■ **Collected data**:
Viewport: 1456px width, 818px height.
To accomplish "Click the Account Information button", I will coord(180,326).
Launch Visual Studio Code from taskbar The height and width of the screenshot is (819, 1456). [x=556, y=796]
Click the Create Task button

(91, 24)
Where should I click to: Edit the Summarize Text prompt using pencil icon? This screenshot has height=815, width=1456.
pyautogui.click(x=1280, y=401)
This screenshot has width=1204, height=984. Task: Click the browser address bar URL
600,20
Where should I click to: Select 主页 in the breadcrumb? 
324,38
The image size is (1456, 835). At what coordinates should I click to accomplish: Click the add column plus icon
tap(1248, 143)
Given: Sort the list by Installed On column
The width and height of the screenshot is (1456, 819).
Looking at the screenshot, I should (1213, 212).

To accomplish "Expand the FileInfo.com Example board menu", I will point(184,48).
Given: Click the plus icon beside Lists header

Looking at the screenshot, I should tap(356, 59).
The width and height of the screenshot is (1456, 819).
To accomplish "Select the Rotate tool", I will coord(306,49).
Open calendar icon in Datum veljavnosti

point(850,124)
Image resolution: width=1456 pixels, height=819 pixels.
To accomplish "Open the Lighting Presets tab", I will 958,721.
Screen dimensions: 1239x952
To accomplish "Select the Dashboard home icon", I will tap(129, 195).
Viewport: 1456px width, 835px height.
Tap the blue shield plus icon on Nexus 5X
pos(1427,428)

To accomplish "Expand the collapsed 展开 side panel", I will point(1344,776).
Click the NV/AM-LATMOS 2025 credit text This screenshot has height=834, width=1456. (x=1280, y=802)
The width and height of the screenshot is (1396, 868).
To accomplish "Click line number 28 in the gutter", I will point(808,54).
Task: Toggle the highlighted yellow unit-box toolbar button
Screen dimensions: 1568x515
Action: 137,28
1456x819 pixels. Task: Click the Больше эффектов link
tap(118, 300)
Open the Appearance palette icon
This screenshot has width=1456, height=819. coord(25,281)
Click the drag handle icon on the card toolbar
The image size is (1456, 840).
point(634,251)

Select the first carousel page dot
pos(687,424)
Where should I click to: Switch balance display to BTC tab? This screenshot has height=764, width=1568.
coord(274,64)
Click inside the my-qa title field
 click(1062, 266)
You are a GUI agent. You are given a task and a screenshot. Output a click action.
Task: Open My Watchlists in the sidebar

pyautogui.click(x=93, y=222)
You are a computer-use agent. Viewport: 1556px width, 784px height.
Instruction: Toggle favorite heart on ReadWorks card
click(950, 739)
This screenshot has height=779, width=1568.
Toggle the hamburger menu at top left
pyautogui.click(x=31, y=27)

■ **What this task involves**:
Copy all the records above precisely.

■ **Solution for this exercise**:
Viewport: 1456px width, 818px height.
To accomplish "Click the Account Information button", I will coord(180,326).
Launch Visual Studio Code from taskbar The height and width of the screenshot is (819, 1456). [x=556, y=796]
Click the Create Task button

(91, 24)
Where should I click to: Edit the Summarize Text prompt using pencil icon? This screenshot has height=815, width=1456.
pyautogui.click(x=1280, y=401)
This screenshot has width=1204, height=984. Task: Click the browser address bar URL
600,20
Where should I click to: Select 主页 in the breadcrumb? 
324,38
The image size is (1456, 835). At what coordinates should I click to accomplish: Click the add column plus icon
tap(1248, 143)
Given: Sort the list by Installed On column
The width and height of the screenshot is (1456, 819).
Looking at the screenshot, I should (1213, 212).

To accomplish "Expand the FileInfo.com Example board menu", I will point(184,48).
Given: Click the plus icon beside Lists header

Looking at the screenshot, I should tap(356, 59).
The width and height of the screenshot is (1456, 819).
To accomplish "Select the Rotate tool", I will coord(306,49).
Open calendar icon in Datum veljavnosti

point(850,124)
Image resolution: width=1456 pixels, height=819 pixels.
To accomplish "Open the Lighting Presets tab", I will 958,721.
Screen dimensions: 1239x952
To accomplish "Select the Dashboard home icon", I will tap(129, 195).
Viewport: 1456px width, 835px height.
Tap the blue shield plus icon on Nexus 5X
pos(1427,428)

To accomplish "Expand the collapsed 展开 side panel", I will point(1344,776).
Click the NV/AM-LATMOS 2025 credit text This screenshot has height=834, width=1456. (x=1280, y=802)
The width and height of the screenshot is (1396, 868).
To accomplish "Click line number 28 in the gutter", I will point(808,54).
Task: Toggle the highlighted yellow unit-box toolbar button
Screen dimensions: 1568x515
Action: 137,28
1456x819 pixels. Task: Click the Больше эффектов link
tap(118, 300)
Open the Appearance palette icon
This screenshot has width=1456, height=819. coord(25,281)
Click the drag handle icon on the card toolbar
The image size is (1456, 840).
point(634,251)

Select the first carousel page dot
pos(687,424)
Where should I click to: Switch balance display to BTC tab? This screenshot has height=764, width=1568.
coord(274,64)
Click inside the my-qa title field
 click(1062, 266)
You are a GUI agent. You are given a task and a screenshot. Output a click action.
Task: Open My Watchlists in the sidebar

pyautogui.click(x=93, y=222)
You are a computer-use agent. Viewport: 1556px width, 784px height.
Instruction: Toggle favorite heart on ReadWorks card
click(950, 739)
This screenshot has height=779, width=1568.
Toggle the hamburger menu at top left
pyautogui.click(x=31, y=27)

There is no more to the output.